According to the SAG paper 5.1(Improving Sample Quality of Diffusion Models Using Self-Attention Guidance), the blur guidance is performed on the unconditional model output, in order to guide the sampling process to move toward better quality output (just like CFG).
But in the script modules/patch.py/patched_sampling_function, the implementation seems so strange...
positive_eps = x - positive_x0
negative_eps = x - negative_x0
alpha = 0.001 * sharpness * global_diffusion_progress
positive_eps_degraded = anisotropic.adaptive_anisotropic_filter(x=positive_eps, g=positive_x0)

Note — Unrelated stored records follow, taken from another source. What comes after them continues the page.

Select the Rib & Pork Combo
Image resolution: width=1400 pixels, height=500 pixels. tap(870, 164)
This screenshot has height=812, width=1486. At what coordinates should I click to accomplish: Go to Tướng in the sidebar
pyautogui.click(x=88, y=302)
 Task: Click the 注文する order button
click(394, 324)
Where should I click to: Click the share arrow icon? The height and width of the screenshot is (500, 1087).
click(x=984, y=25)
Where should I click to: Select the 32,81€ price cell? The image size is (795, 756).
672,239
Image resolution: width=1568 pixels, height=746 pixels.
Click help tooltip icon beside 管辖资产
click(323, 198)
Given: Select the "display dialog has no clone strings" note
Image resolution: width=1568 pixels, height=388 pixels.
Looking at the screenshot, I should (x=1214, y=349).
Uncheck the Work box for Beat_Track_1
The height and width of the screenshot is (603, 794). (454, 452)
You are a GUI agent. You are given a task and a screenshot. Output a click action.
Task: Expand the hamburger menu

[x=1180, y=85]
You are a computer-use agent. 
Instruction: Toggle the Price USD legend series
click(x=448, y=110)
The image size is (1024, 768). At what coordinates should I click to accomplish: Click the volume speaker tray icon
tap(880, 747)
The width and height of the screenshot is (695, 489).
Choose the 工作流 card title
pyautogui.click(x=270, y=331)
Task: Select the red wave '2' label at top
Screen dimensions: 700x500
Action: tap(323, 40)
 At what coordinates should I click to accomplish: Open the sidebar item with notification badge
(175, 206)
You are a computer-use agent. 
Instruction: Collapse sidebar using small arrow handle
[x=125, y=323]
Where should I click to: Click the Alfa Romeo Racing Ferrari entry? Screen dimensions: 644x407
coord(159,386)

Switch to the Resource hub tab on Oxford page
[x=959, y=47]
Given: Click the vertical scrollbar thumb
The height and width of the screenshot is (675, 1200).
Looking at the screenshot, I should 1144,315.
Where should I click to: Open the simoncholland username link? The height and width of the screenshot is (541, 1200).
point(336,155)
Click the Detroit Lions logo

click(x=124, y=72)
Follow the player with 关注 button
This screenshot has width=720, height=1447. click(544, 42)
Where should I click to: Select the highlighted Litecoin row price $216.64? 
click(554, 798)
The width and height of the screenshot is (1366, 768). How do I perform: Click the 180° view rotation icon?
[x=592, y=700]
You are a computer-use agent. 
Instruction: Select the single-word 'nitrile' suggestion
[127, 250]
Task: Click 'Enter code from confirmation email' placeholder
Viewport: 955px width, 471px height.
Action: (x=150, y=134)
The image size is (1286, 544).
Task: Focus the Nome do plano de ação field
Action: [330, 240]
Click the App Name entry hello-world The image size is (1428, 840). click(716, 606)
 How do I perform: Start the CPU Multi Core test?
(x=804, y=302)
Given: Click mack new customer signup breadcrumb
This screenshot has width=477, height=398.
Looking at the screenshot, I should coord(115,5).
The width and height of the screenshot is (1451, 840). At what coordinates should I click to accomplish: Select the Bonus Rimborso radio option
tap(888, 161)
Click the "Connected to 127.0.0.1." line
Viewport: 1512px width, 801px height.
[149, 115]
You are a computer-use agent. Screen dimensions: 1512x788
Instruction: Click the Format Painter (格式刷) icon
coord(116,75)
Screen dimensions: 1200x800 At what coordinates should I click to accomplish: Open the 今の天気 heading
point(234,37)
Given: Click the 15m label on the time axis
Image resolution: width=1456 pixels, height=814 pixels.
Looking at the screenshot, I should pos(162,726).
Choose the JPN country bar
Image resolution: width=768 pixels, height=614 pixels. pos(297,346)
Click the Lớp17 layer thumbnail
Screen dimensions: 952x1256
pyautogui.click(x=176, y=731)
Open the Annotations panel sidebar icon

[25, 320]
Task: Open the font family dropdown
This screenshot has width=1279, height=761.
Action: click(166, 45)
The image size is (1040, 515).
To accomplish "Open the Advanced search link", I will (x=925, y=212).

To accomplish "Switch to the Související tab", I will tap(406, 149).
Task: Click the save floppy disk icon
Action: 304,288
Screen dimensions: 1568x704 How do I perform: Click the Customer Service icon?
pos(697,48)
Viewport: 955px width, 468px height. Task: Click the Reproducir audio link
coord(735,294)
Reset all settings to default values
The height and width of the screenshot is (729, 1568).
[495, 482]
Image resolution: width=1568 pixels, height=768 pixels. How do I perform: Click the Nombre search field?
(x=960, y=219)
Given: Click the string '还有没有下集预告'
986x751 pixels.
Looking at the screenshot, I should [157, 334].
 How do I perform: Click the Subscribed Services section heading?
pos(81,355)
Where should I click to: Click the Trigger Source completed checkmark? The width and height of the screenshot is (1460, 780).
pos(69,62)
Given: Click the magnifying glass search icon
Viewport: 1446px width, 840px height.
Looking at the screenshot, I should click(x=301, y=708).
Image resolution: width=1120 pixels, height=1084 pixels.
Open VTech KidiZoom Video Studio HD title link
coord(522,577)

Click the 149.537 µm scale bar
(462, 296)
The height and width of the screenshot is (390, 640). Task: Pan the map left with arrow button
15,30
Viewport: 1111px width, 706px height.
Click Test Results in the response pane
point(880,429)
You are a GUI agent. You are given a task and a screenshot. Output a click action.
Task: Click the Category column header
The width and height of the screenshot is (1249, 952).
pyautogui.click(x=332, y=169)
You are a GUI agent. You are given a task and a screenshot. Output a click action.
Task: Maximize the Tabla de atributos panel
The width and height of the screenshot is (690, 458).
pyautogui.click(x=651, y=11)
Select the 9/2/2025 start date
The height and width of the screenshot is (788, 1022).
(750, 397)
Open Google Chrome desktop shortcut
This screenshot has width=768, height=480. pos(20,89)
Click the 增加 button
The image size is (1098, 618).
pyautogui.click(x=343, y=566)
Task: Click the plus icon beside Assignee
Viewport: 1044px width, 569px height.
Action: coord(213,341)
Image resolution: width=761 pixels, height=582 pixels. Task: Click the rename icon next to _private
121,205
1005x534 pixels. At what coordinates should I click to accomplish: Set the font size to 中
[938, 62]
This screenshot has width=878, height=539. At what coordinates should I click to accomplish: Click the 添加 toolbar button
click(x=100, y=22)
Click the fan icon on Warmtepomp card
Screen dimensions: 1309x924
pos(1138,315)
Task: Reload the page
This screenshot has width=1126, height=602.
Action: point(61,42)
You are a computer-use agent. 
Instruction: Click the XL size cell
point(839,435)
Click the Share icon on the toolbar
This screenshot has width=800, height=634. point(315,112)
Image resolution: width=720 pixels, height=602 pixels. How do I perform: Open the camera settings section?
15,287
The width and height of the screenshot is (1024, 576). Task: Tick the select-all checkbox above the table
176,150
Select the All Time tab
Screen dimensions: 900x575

positive_eps_degraded_weighted = positive_eps_degraded * alpha + positive_eps * (1.0 - alpha)
final_eps = compute_cfg(uncond=negative_eps, cond=positive_eps_degraded_weighted,
cfg_scale=cond_scale, t=global_diffusion_progress)
why isn't the gaussian degradation applied on the unconditional branch but conditional branch?
because eps is anti x0 u either make negative x0 bad or make positive eps bad to make positive x0 better
thanks for the reply. Is it because removing degraded noise from xt means the degradation will be also removed from xt, so x0 will move in the contrary direction of degradation?
btw could you tell me the architecture of the inpaint patch? bc I may want to do some finetune job, is it just a normal controlnet(like controlnet inpaint in sd1.5)? I have printed the model weights, it's so different from a typical LoRA.